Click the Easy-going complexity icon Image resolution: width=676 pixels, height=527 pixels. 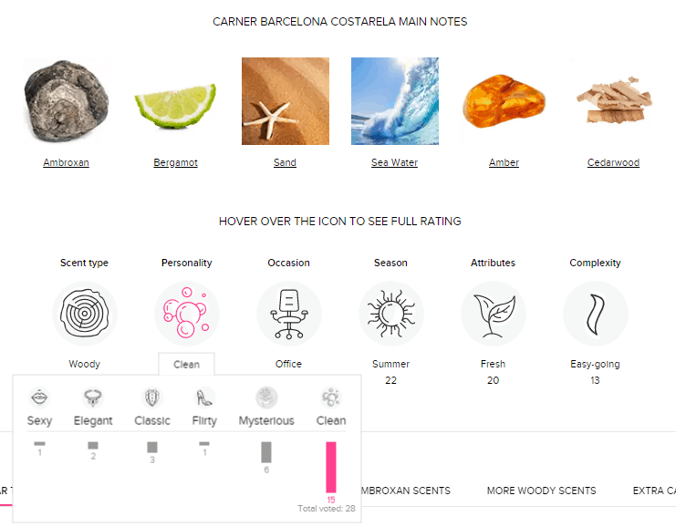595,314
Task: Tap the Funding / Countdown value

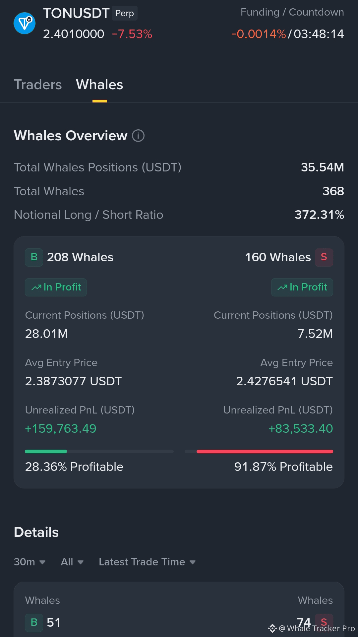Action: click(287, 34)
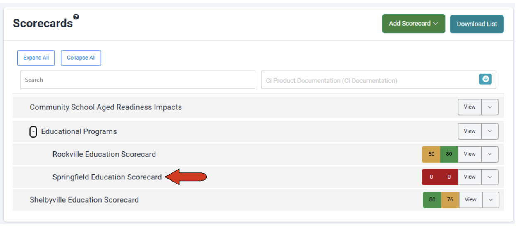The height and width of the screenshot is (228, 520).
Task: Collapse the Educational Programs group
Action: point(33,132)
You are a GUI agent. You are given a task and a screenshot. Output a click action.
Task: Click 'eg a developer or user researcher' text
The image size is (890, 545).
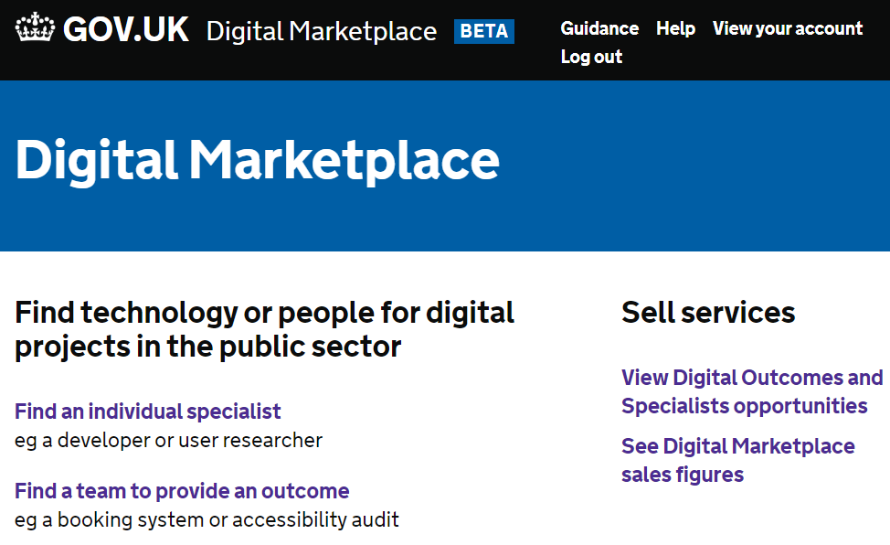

### To be done
Copy out the listing word for word, starting at the line that contains "Task: Tap the Funding / Countdown value" and continuing through the end of the listing, with the pictures left out.

### Result of this exercise
Task: Tap the Funding / Countdown value

Action: click(287, 34)
The height and width of the screenshot is (228, 520).
Task: Collapse the Educational Programs group
Action: point(33,132)
You are a GUI agent. You are given a task and a screenshot. Output a click action.
Task: Click 'eg a developer or user researcher' text
The image size is (890, 545).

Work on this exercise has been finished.